Tra i numerosi cristiani cinesi che pagarono con la vita la fedeltà al Vangelo durante la rivolta dei Boxer, san Giovanni Wu Wenyin occupa un posto particolare perché era un semplice catechista laico. Non apparteneva al clero né a un istituto religioso: la sua missione consisteva nell'istruire i catecumeni, sostenere le comunità cristiane e trasmettere la fede in un territorio dove l'annuncio del cristianesimo era spesso ostacolato da forti tensioni sociali e politiche. Quando, nell'estate del 1900, la persecuzione raggiunse il suo culmine, gli fu offerta la possibilità di salvarsi rinnegando Cristo. Rifiutò, scegliendo la morte piuttosto che l'apostasia. La sua figura testimonia il ruolo decisivo svolto dai laici nell'evangelizzazione della Cina e ricorda come la santità possa maturare anche nell'esercizio quotidiano di un servizio silenzioso, reso con fedeltà fino al sacrificio estremo. 

Emblema: Palma del martirio, abiti tradizionali cinesi, talvolta il catechismo o la croce.

Martirologio Romano: Nella città di Yongnian nella provincia dello Hebei in Cina, san Giovanni Wu Wenyin, martire, che, catechista, nella persecuzione scatenata dai seguaci della setta dei Boxer, fu condannato a morte per essersi rifiutato di passare dalla dottrina cristiana al paganesimo.


La vita di Giovanni Wu Wenyin è poco documentata. Le fonti antiche conservano soltanto le notizie essenziali, circostanza comune a molti martiri cinesi dell'epoca. È probabile che appartenesse a una comunità cattolica ormai radicata da generazioni nell'Hebei, regione che, fin dal XVII secolo, aveva accolto numerosi missionari e dove si erano sviluppate fiorenti comunità cristiane.
La Cina della fine del XIX secolo attraversava una profonda crisi. Le sconfitte militari, l'ingerenza delle potenze straniere, la debolezza del governo imperiale e il crescente malcontento popolare alimentarono movimenti nazionalisti ostili agli occidentali e ai cristiani, spesso identificati come strumenti dell'influenza europea. 

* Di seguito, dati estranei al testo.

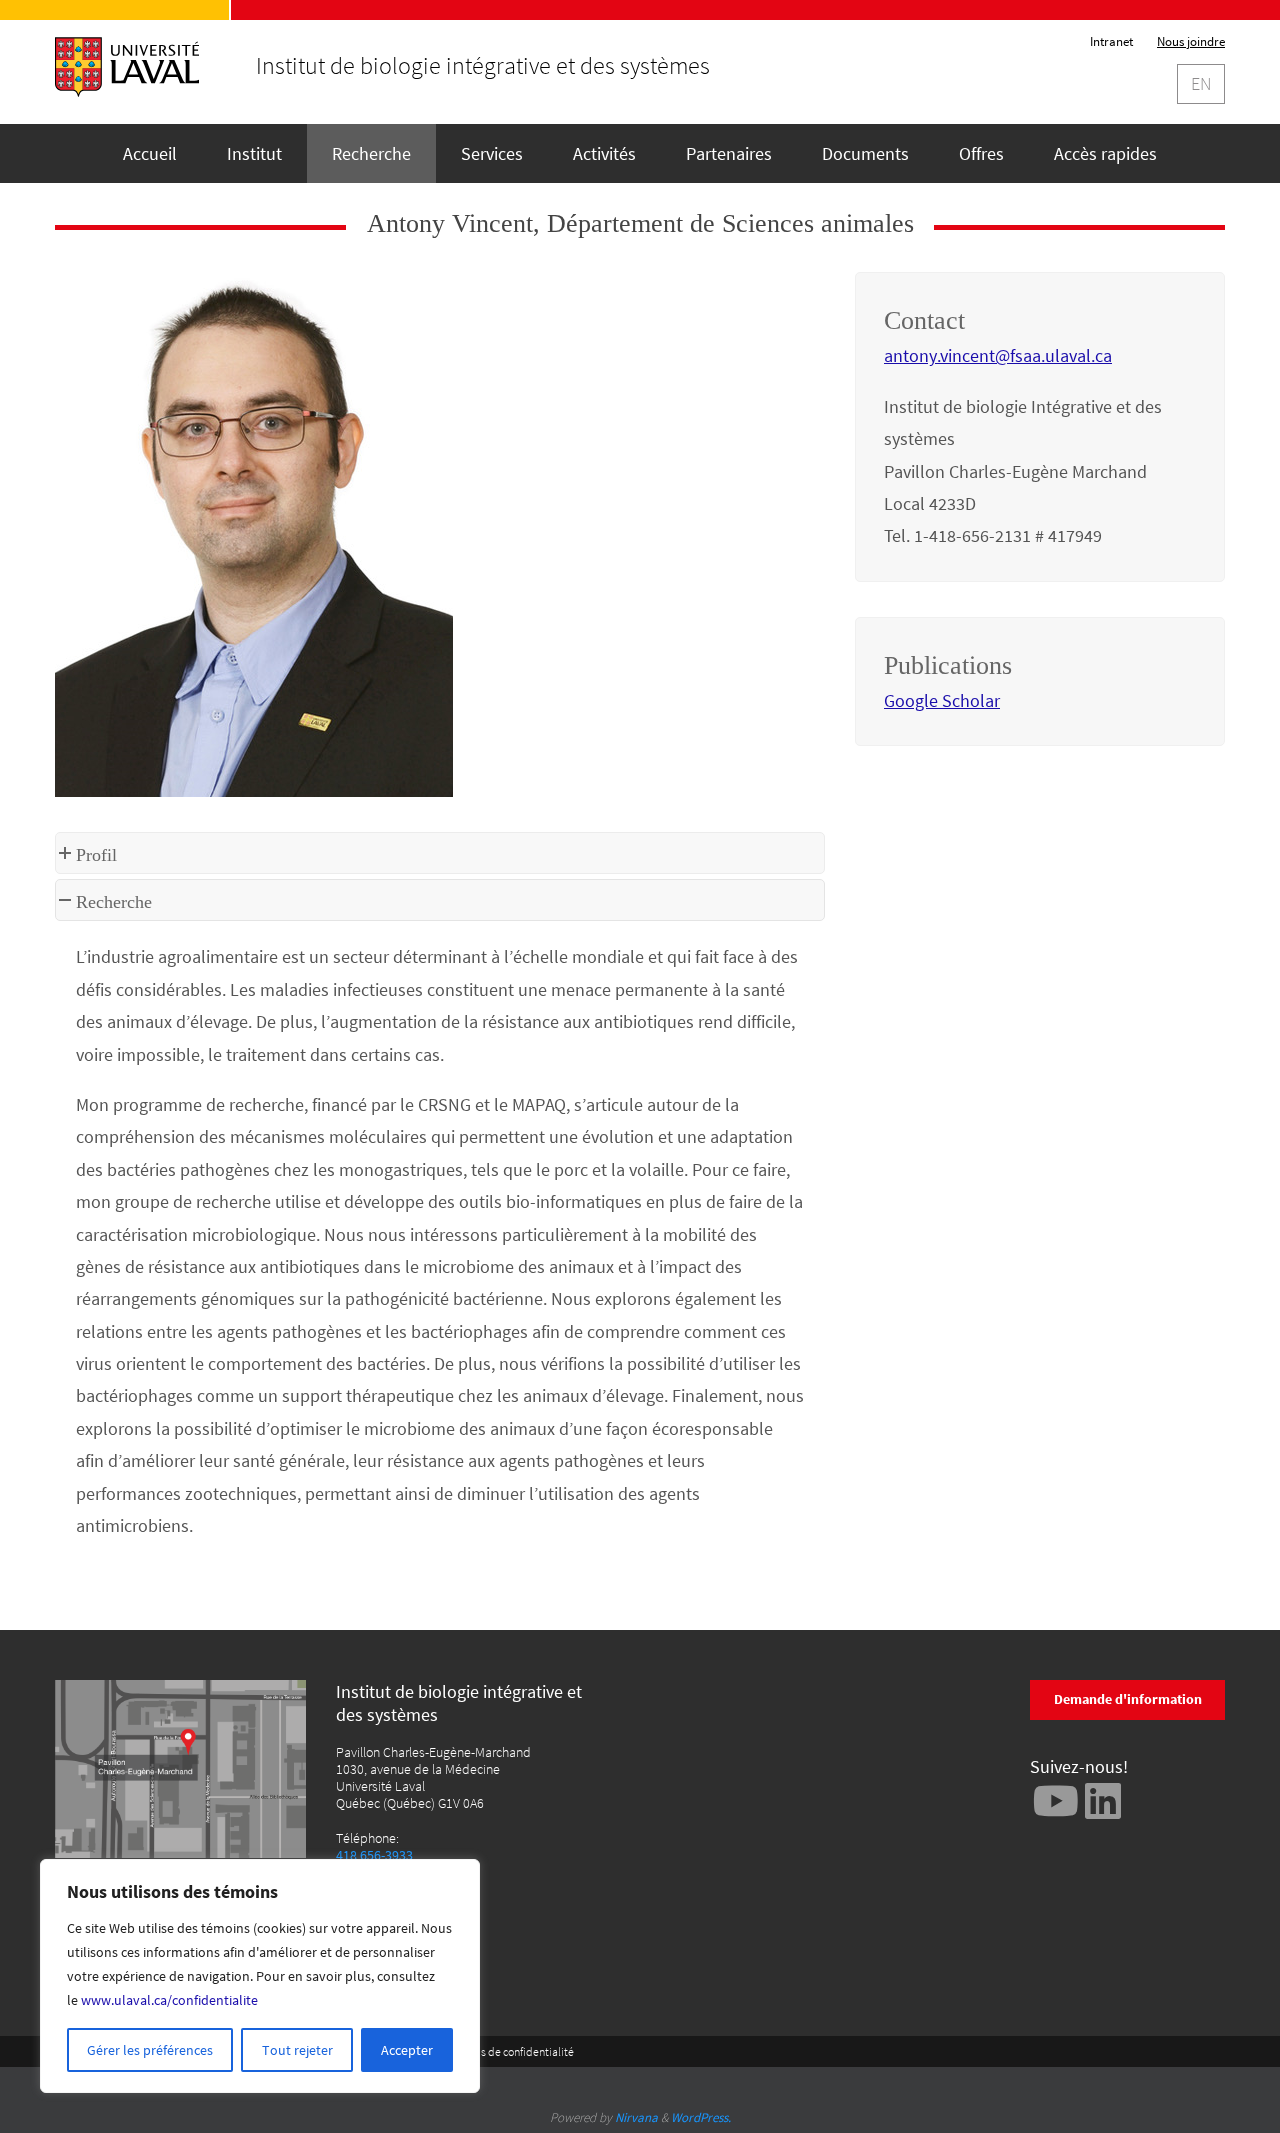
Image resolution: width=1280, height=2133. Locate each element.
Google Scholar (942, 700)
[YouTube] (1056, 1800)
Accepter (407, 2050)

Il ministero di catechista
Giovanni Wu Wenyin svolgeva il servizio di catechista, un incarico di grande importanza nelle missioni cattoliche.
I catechisti erano collaboratori indispensabili dei sacerdoti: insegnavano la dottrina cristiana, preparavano ai sacramenti, guidavano la preghiera delle comunità quando mancava il sacerdote e rappresentavano un punto di riferimento per i fedeli dispersi nei villaggi.
La loro opera era particolarmente preziosa in un territorio vastissimo, dove la presenza dei missionari stranieri era limitata e spesso ostacolata dalle autorità locali o dalle tensioni sociali.

La persecuzione dei Boxer
Nel 1899 esplose il movimento degli Yihequan, conosciuto in Occidente come "Boxer". Animati da un forte nazionalismo e da sentimenti xenofobi, i loro membri ritenevano che le difficoltà della Cina derivassero dalla presenza straniera e dall'espansione del cristianesimo.
Le violenze si abbatterono rapidamente sui convertiti cinesi, considerati traditori della propria cultura. Migliaia di cristiani furono costretti a scegliere tra l'abiura della fede e la morte.
L'Hebei fu una delle province maggiormente colpite. Interi villaggi cristiani vennero devastati e numerosi catechisti, sacerdoti e semplici fedeli subirono il martirio. 

Il martirio
Durante la persecuzione del 1900 Giovanni Wu Wenyin venne arrestato a Yongnian.
Secondo il Martirologio Romano gli fu imposto di rinnegare la fede cristiana e di ritornare ai culti tradizionali. Egli rifiutò con fermezza.
Per questa confessione di fede fu condannato a morte e ucciso l'8 luglio 1900.
Le fonti non conservano particolari sulle modalità dell'esecuzione, limitandosi a sottolineare la sua incrollabile fedeltà a Cristo fino all'ultimo momento. Proprio questa sobrietà documentaria conferisce particolare credibilità alla testimonianza tramandata dalla Chiesa. 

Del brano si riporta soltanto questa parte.